僕はポケットから、冷たくなっていた懐中時計を取り出した。そして、震える手で、僕を囲む家族の手に、そっと触れた。父の武骨な手、母の少し荒れた手、リナの小さな手。温かい。ああ、これが僕の家族だ。
その愛を、生まれて初めて、能力ではなく心で感じた。
カチリ、と小さな音がした。
見ると、懐中時計の止まっていた針が、微かに動き出していた。そして、文字盤に嵌め込まれた灰色の宝石が、一つ、また一つと、本来の輝きを取り戻していく。情熱のルビー、慈愛のサファイア、希望のエメラルド……。
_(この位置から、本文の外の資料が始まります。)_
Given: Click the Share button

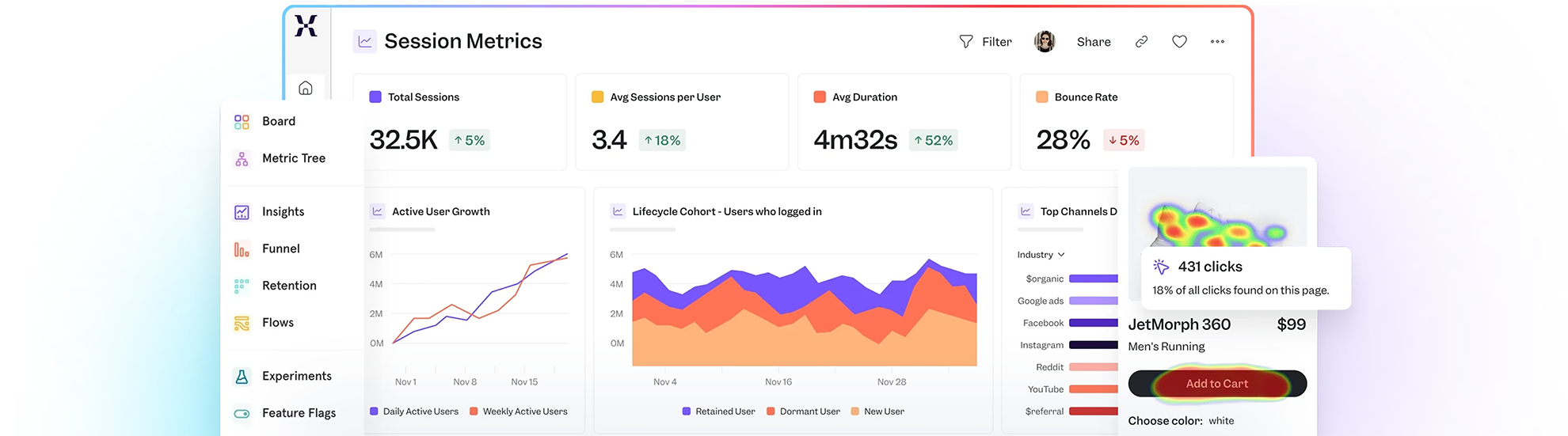Looking at the screenshot, I should tap(1093, 42).
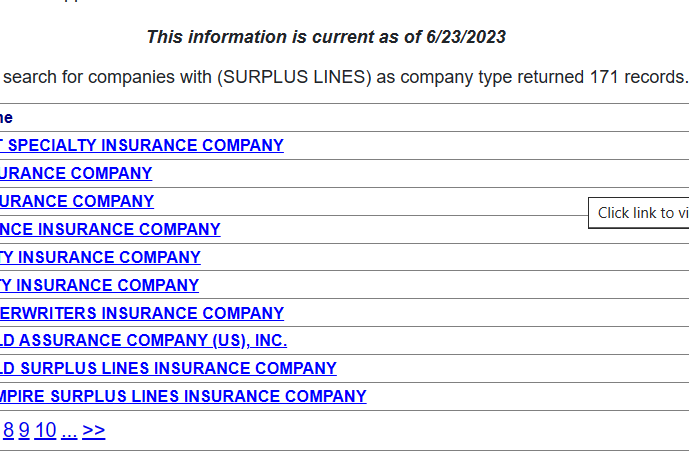
Task: Jump to results page 10
Action: click(x=46, y=431)
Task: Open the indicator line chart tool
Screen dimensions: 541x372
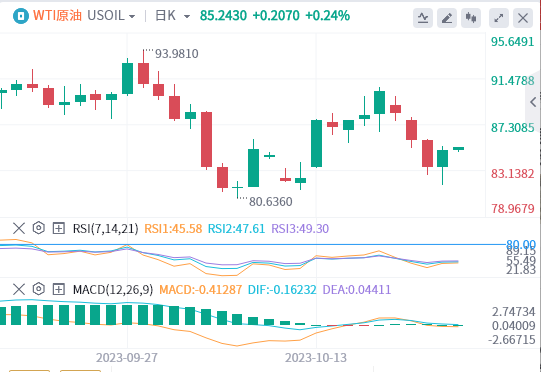Action: pos(423,18)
七つの宝石が、鮮やかな虹色の光を放ち始めた。
第七章 ありのままの色彩を
懐中時計から溢れ出した七色の光は、優しい光の帯となって空へと伸び、斎藤家を包む冷たい白金色の光を、春の雪を溶かすように打ち消していった。能面のような笑顔を浮かべていた斎藤一家は、光が消えると同時に、はっと我に返ったように互いの顔を見つめ、泣き崩れた。
灰色の空に、大きな、大きな虹がかかる。
その光が地上に降り注ぐと、モノクロームだった世界は、まるで洗い立てのように鮮やかな色彩を取り戻していった。道端の草花が、家々の屋根が、人々の衣服が、それぞれの固有の色を取り戻していく。世界は再び、不完全で、不揃いな、美しいグラデーションに満たされた。
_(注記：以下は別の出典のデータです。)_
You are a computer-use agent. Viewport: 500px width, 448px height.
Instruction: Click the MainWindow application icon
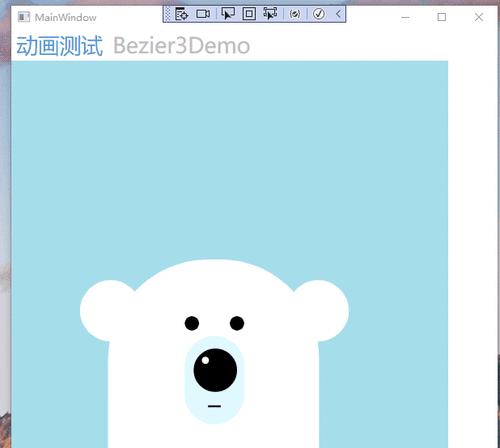click(24, 17)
僕はもう、他人の家族の色を鑑定する必要はないだろう。大切なのは、見ることじゃない。感じることだ。
隣で、リナが僕の手を握っていた。母が僕の頭をそっと撫で、父が照れくさそうに顔を背けている。色は見えない。でも、僕にはわかった。この温もりこそが、僕の家族の、世界で一番美しい色なのだ。
僕の手の中で、祖母の懐中時計は、確かなリズムで時を刻み続けている。世界は、まだ始まったばかりだ。僕たち家族のように、不格好で、不完全で、それでも愛おしい色彩を、これからゆっくりと紡いでいくのだろう。